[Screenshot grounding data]

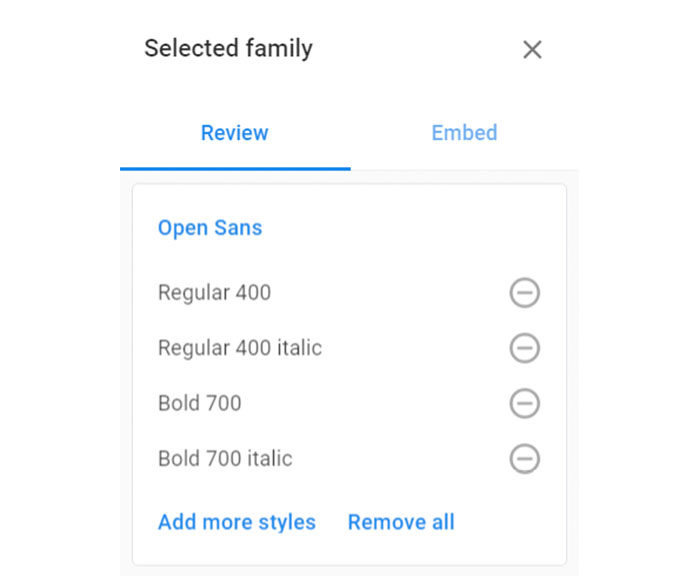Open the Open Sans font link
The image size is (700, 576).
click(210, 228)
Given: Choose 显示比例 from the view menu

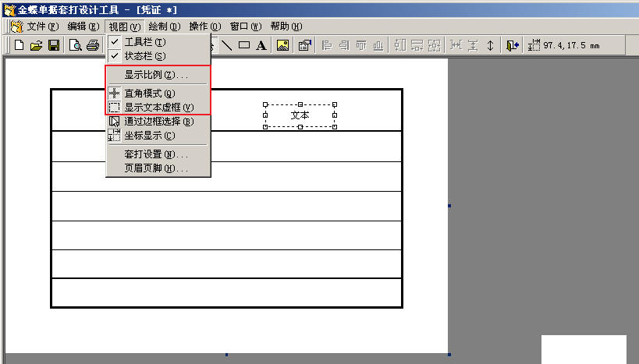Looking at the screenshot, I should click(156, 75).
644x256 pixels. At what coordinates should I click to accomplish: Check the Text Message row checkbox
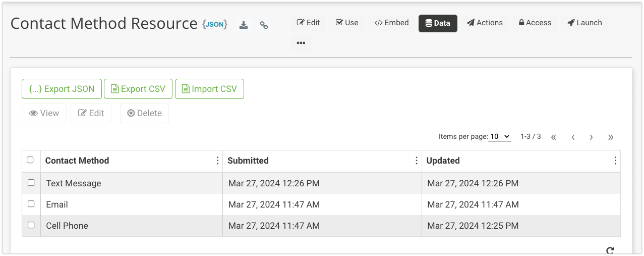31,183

**WHAT TO WORK ON:**
Could you copy exactly, and with no pictures, the lines above from the one containing "Given: Choose 显示比例 from the view menu" through the last line, both included?

**OUTPUT FOR THIS TASK:**
Given: Choose 显示比例 from the view menu

Looking at the screenshot, I should click(156, 75).
644x256 pixels. At what coordinates should I click to accomplish: Check the Text Message row checkbox
31,183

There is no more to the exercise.